### Excerpted passage
☆ ☆ ☆

DistMiss

Authors

  • M. San Cristobal, INRA
  • C. Chevalet, INRA
  • G. Laval, UP Human Evolutionary Genetics, Institut Pasteur, Paris, France

Description

The program DistMiss computes a matrix of genetic distances between populations on the basis of their allele frequencies at L loci.

This kind of calculation is proposed in several population genetics software, in particular the PHYLIP software.
Our program allows some loci to be completely missing in some populations.
A maximum of 80 populations, 150 loci and 50 alleles per locus are allowed (can be changed in the source code).

Input of Distmiss

  • file containing allele frequencies in PHYLIP format (freqall)
  • file containing the number of genes typed in each population locus combination, with a minimal sample size to be accepted in the forthcoming calculations (sample size 10)
  • the number of bootstraps (0 if original data)
  • an indicator of the required distance method (see Details below)
  • file containing a (sub)list of populations for the current analysis (listpop)

☆ ☆ ☆

### Entries provided
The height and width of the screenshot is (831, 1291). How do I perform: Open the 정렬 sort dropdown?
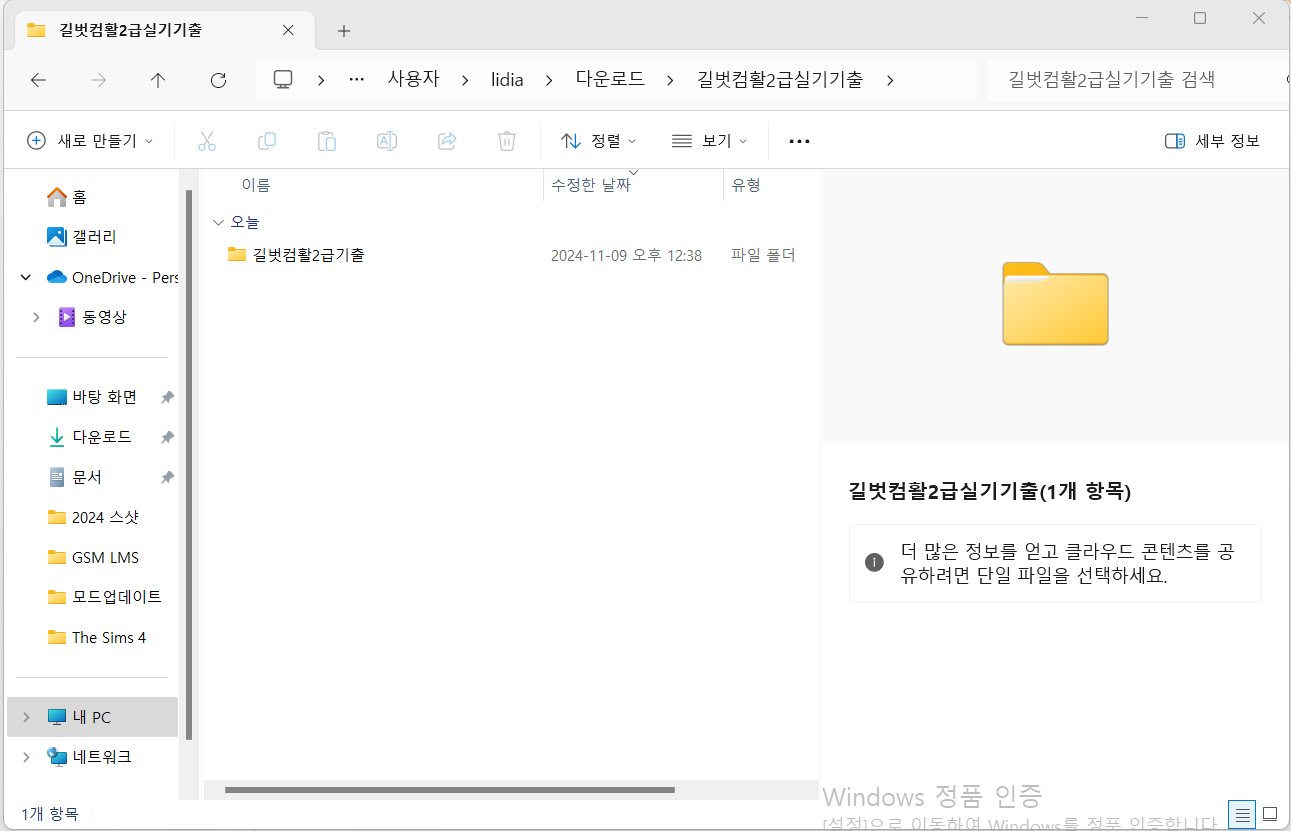pos(598,141)
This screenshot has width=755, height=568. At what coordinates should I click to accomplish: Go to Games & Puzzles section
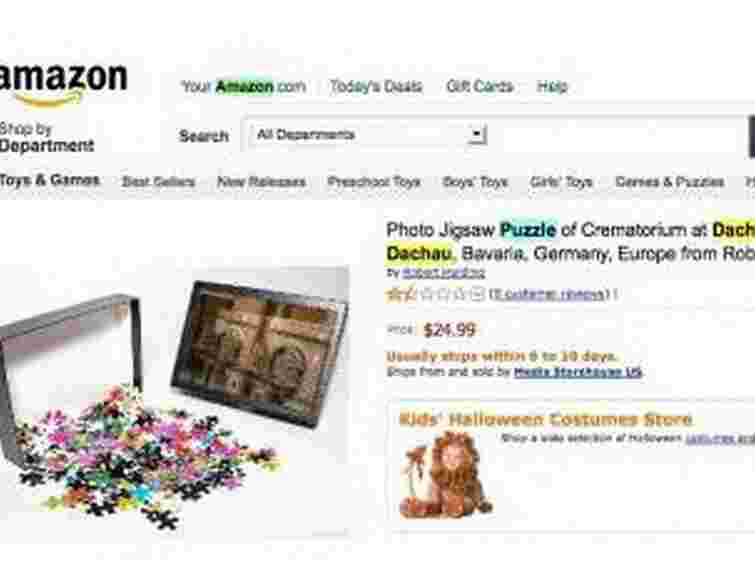point(670,182)
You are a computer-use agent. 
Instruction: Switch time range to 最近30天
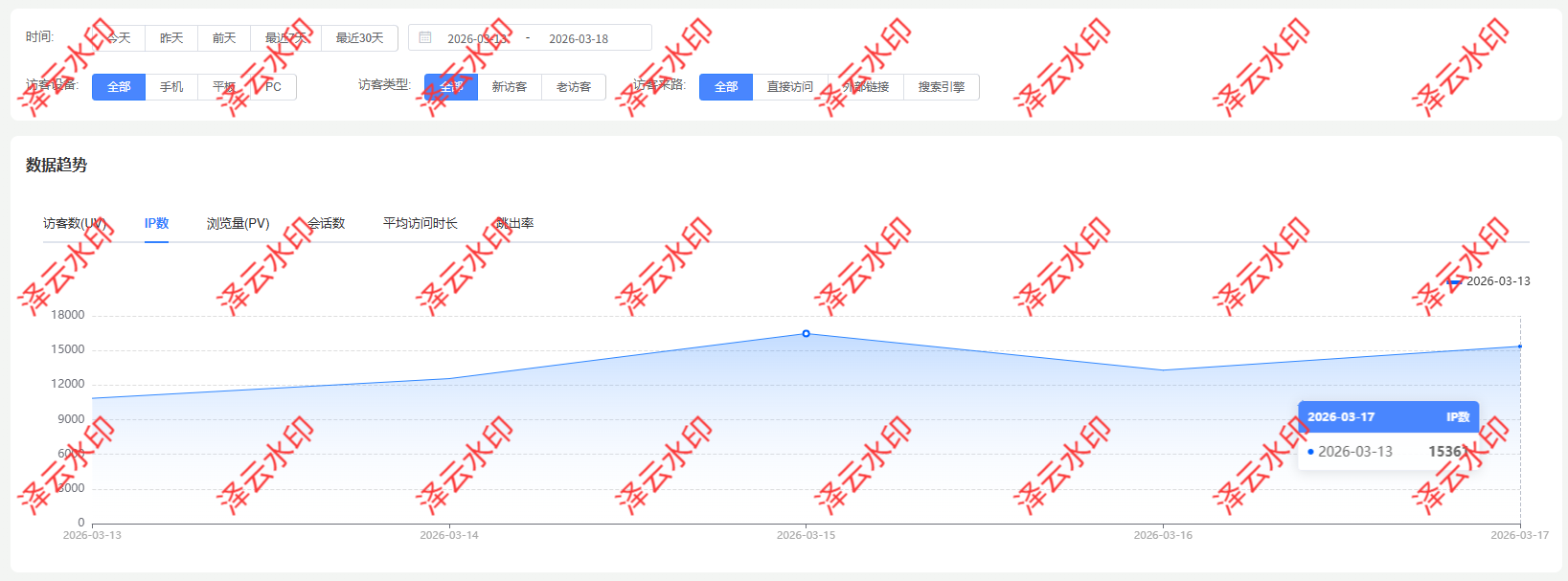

☆ ☆ ☆

### Exercises to complete
1. Answer these about the DistMiss page:
(a) What is the maximum number of populations the program allows?
(b) Which software does the page name as proposing this kind of calculation?
(c) What number of bootstraps is entered for the original data?
2. Please repeat everything in the DistMiss page from "The program DistMiss" down to "current analysis (listpop)", word for word.
The material above is separate from the DistMiss page.

### Written answers
1.
(a) 80
(b) PHYLIP
(c) 0

2.
The program DistMiss computes a matrix of genetic distances between populations on the basis of their allele frequencies at L loci.

This kind of calculation is proposed in several population genetics software, in particular the PHYLIP software.
Our program allows some loci to be completely missing in some populations.
A maximum of 80 populations, 150 loci and 50 alleles per locus are allowed (can be changed in the source code).

Input of Distmiss

  • file containing allele frequencies in PHYLIP format (freqall)
  • file containing the number of genes typed in each population locus combination, with a minimal sample size to be accepted in the forthcoming calculations (sample size 10)
  • the number of bootstraps (0 if original data)
  • an indicator of the required distance method (see Details below)
  • file containing a (sub)list of populations for the current analysis (listpop)